Brown, in his first year with the Marlins after spending the last four seasons as the Los Angeles Dodgers’ hitting strategist, has a penchant for simplifying complex topics. He uses visual aids and heat maps to boil down advanced analytical data to its simplest parts.

It’s a key part of his job, along with assistant hitting coaches John Mabry and Jason Hart, to put the team’s hitters in the best spot for success. The offense’s production is magnified even more now as the team makes its final push for a playoff spot.

“We [the coaches] use the information but then we dumb it down into pictures and words,” Brown said in an interview with the Miami Herald this weekend after the Marlins’ four-game sweep of the Washington Nationals. “You take the machine and then you put it in and then you come out and say it like a human. in ways that players of today can basically digest. You use videos. You use simplistic pictures. You talk through stuff. It’s just transforming the information.”

Players bought in early to his philosophy, Brown said, and the offense has had an uptick in production this season. Here’s a breakdown of how the Marlins’ offense has fared this season, entering Tuesday’s series opener against the Los Angeles Dodgers, compared to its results from the 2022 season.

Batting average: .260, up from .230

Runs per game: 4.08, up from 3.62

Strikeout rate: 21.1 percent, down from 24 percent

Batting average on pitches in the strike zone zone: .296 (sixth best in MLB), up from .265 (sixth-worst in MLB in 2022)

Overall swing-and-miss rate: 24.2 percent, down from 26.9 percent.

Games with at least six runs scored: 35 (with 25 games left to play), compared to 31 last season

Games with one or zero runs scored: 24 (with 25 games left to play), compared to 38 last season.

But despite the improvements, the Marlins still have plenty of room to improve. The Marlins have hit into the most double plays of any team in baseball (135, 17 more than the second-place Atlanta Braves) and are among the bottom third of the league with runners in scoring position (.245 average, .691 OPS). Since the All-Star Break, their situational hitting has gone into a tailspin, with the team hitting just .199 with runners in scoring position in the second half of the season.
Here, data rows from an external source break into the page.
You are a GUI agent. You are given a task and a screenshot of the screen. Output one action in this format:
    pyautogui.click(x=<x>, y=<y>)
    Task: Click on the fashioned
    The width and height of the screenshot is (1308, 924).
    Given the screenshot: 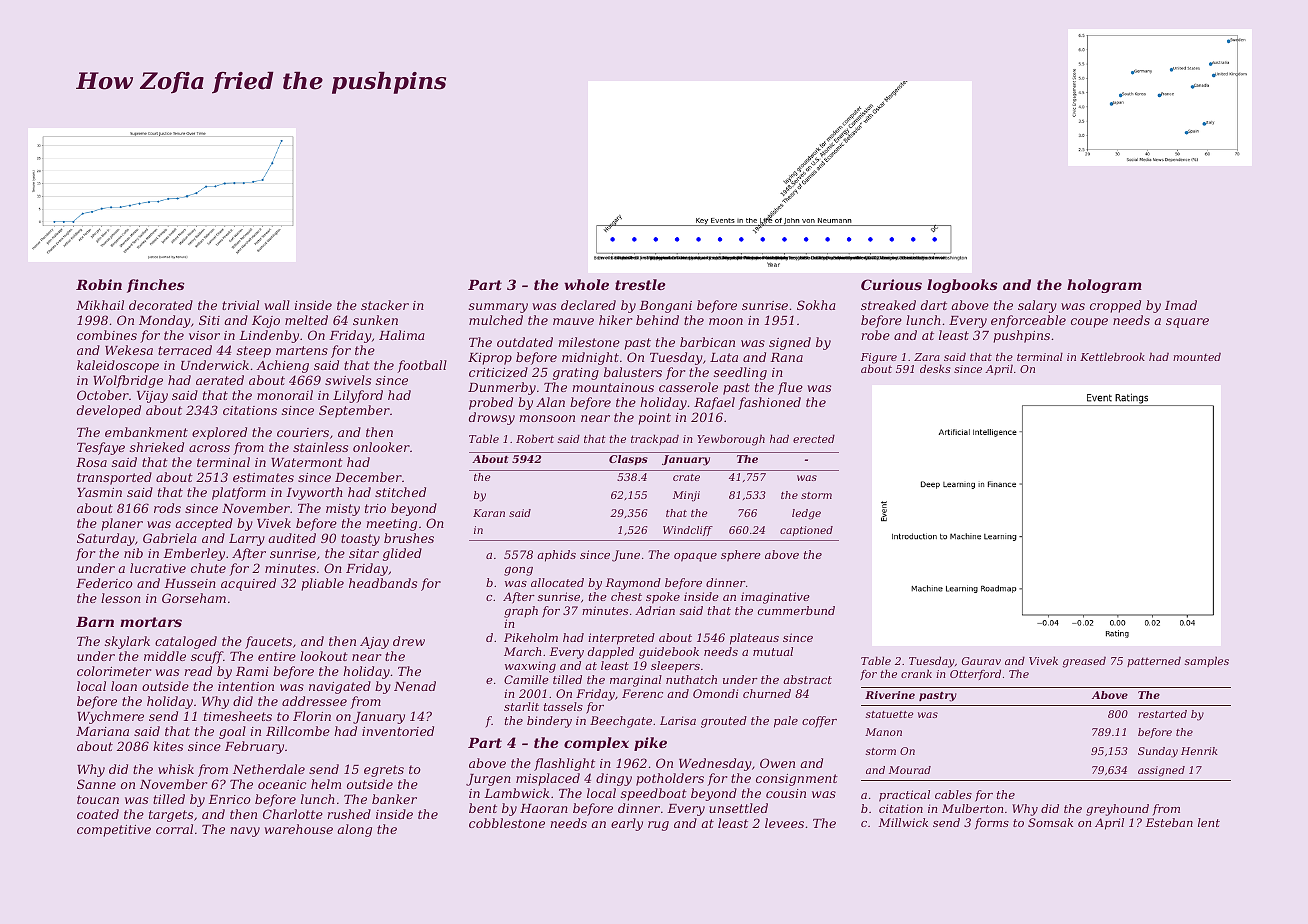 What is the action you would take?
    pyautogui.click(x=769, y=403)
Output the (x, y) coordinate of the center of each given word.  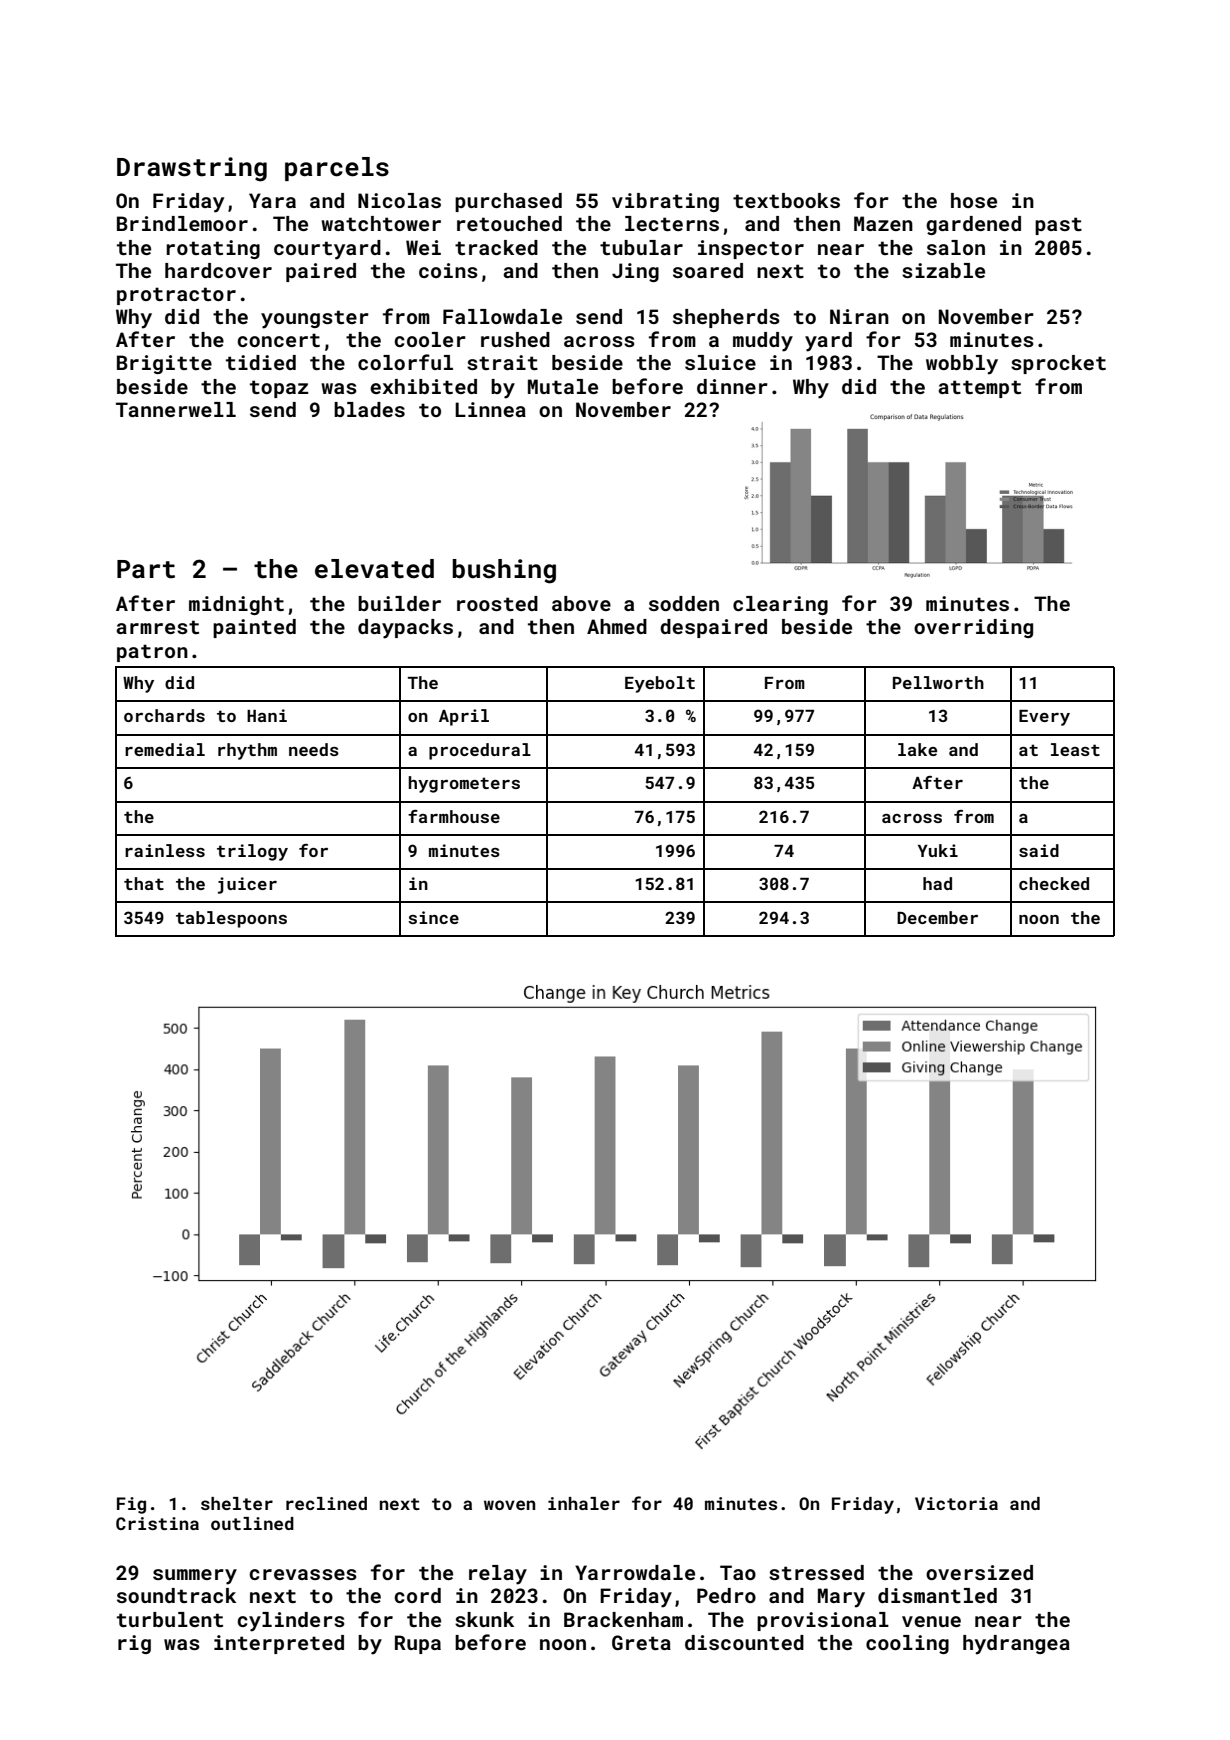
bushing (504, 571)
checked (1054, 883)
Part (146, 569)
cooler (430, 339)
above (581, 603)
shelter (237, 1503)
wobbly (962, 365)
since (433, 917)
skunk (484, 1619)
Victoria (956, 1503)
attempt (979, 389)
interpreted (279, 1644)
Brown mentioned two specific areas where he still sees the team needing to make significant strides.

First, it’s OK to have productive outs. Success isn’t always defined by a base hit if the hit doesn’t drive in a run.
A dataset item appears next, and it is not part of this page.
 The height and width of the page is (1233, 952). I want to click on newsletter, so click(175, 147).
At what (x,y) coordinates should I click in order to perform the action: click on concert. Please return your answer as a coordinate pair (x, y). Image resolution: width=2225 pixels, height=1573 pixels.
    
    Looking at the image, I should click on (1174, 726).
“Understand what the game is calling for,” Brown said. “It’s OK with the infield back, a runner on third and less than two outs to just ground out.”

Second, it’s OK to draw walks. The Marlins are walking at just a 6.9-percent clip this season, down from 7.3 percent last season.

“We have to learn how to like walks,” Brown said. “We just don’t like to walk. We put the ball in play and we don’t strike out as much. Last year, it was high-strikeout and no walk. We’ve hit into more double plays because of the contact rate, but if we don’t get hits, we don’t win because we don’t walk. The minute we can start looking over a baseball and understanding that all pitches aren’t created equal and pitchers don’t always throw a strike with a 3-2 count, we can get on base via the walk.”

The Marlins saw glimpses of what went right for them in the first half in their four games against the Nationals. They scored 31 runs and logged 50 hits — including 14 extra-base hits — over the course of the series.

“Hitting and winning are contagious,” Brown said. “I think the biggest thing we talked about is don’t worry about the future and the playoffs. We play better when we execute. We’re energetic. We’re loud. We’re a little bit crazy. That was one of the messages. Just be loose, be loud and do your job.”